[Task to complete] Reproduce the listing below, substituting "Which point should be clicked to accomplish" for each occurrence of "At what coordinates should I click to accomplish" and keeping everything else identical.

Part of a data file
┌──

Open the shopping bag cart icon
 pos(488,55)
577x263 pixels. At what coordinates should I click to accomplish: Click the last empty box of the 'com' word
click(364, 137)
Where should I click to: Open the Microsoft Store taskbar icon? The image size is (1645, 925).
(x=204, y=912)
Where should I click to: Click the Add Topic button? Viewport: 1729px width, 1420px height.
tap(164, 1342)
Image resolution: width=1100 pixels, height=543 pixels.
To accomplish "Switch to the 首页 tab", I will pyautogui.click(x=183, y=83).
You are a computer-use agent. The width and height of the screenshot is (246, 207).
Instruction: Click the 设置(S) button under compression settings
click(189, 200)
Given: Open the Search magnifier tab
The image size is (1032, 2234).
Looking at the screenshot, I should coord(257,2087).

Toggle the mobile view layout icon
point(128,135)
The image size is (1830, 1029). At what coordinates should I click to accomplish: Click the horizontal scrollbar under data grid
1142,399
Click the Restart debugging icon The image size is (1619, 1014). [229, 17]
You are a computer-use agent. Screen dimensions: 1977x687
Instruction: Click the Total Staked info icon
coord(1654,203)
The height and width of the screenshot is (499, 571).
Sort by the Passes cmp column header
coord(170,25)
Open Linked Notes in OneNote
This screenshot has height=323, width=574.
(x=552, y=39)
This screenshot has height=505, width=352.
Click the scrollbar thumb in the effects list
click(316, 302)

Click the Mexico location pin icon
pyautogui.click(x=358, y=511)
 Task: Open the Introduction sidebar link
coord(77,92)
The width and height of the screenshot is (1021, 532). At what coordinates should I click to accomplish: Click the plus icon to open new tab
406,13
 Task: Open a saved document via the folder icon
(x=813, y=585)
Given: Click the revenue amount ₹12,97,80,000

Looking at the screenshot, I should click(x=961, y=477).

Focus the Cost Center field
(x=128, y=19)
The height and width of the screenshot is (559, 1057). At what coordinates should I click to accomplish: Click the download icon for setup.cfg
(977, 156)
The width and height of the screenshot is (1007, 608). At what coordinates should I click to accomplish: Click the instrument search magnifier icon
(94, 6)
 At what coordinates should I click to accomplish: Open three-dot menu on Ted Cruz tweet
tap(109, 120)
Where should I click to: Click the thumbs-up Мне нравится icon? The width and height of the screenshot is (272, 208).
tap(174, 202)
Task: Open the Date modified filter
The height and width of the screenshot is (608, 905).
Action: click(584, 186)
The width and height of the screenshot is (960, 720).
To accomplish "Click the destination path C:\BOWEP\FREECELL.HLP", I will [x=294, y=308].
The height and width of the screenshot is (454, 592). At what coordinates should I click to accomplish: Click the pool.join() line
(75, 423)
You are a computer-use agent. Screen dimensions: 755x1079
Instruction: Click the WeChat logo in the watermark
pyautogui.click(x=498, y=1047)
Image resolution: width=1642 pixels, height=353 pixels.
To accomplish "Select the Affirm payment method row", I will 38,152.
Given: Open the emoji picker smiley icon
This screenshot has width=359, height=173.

└──

[Output of the task]
Open the shopping bag cart icon
 pos(488,55)
577x263 pixels. Which point should be clicked to accomplish: Click the last empty box of the 'com' word
click(364, 137)
Where should I click to: Open the Microsoft Store taskbar icon? The image size is (1645, 925).
(x=204, y=912)
Where should I click to: Click the Add Topic button? Viewport: 1729px width, 1420px height.
tap(164, 1342)
Image resolution: width=1100 pixels, height=543 pixels.
To accomplish "Switch to the 首页 tab", I will pyautogui.click(x=183, y=83).
You are a computer-use agent. The width and height of the screenshot is (246, 207).
Instruction: Click the 设置(S) button under compression settings
click(189, 200)
Given: Open the Search magnifier tab
The image size is (1032, 2234).
Looking at the screenshot, I should coord(257,2087).

Toggle the mobile view layout icon
point(128,135)
The image size is (1830, 1029). Which point should be clicked to accomplish: Click the horizontal scrollbar under data grid
1142,399
Click the Restart debugging icon The image size is (1619, 1014). [229, 17]
You are a computer-use agent. Screen dimensions: 1977x687
Instruction: Click the Total Staked info icon
coord(1654,203)
The height and width of the screenshot is (499, 571).
Sort by the Passes cmp column header
coord(170,25)
Open Linked Notes in OneNote
This screenshot has height=323, width=574.
(x=552, y=39)
This screenshot has height=505, width=352.
Click the scrollbar thumb in the effects list
click(316, 302)

Click the Mexico location pin icon
pyautogui.click(x=358, y=511)
 Task: Open the Introduction sidebar link
coord(77,92)
The width and height of the screenshot is (1021, 532). Which point should be clicked to accomplish: Click the plus icon to open new tab
406,13
 Task: Open a saved document via the folder icon
(x=813, y=585)
Given: Click the revenue amount ₹12,97,80,000

Looking at the screenshot, I should click(x=961, y=477).

Focus the Cost Center field
(x=128, y=19)
The height and width of the screenshot is (559, 1057). Which point should be clicked to accomplish: Click the download icon for setup.cfg
(977, 156)
The width and height of the screenshot is (1007, 608). Which point should be clicked to accomplish: Click the instrument search magnifier icon
(94, 6)
 Which point should be clicked to accomplish: Open three-dot menu on Ted Cruz tweet
tap(109, 120)
Where should I click to: Click the thumbs-up Мне нравится icon? The width and height of the screenshot is (272, 208).
tap(174, 202)
Task: Open the Date modified filter
The height and width of the screenshot is (608, 905).
Action: click(584, 186)
The width and height of the screenshot is (960, 720).
To accomplish "Click the destination path C:\BOWEP\FREECELL.HLP", I will [x=294, y=308].
The height and width of the screenshot is (454, 592). Which point should be clicked to accomplish: Click the pool.join() line
(75, 423)
You are a computer-use agent. Screen dimensions: 755x1079
Instruction: Click the WeChat logo in the watermark
pyautogui.click(x=498, y=1047)
Image resolution: width=1642 pixels, height=353 pixels.
To accomplish "Select the Affirm payment method row", I will 38,152.
Given: Open the emoji picker smiley icon
This screenshot has width=359, height=173.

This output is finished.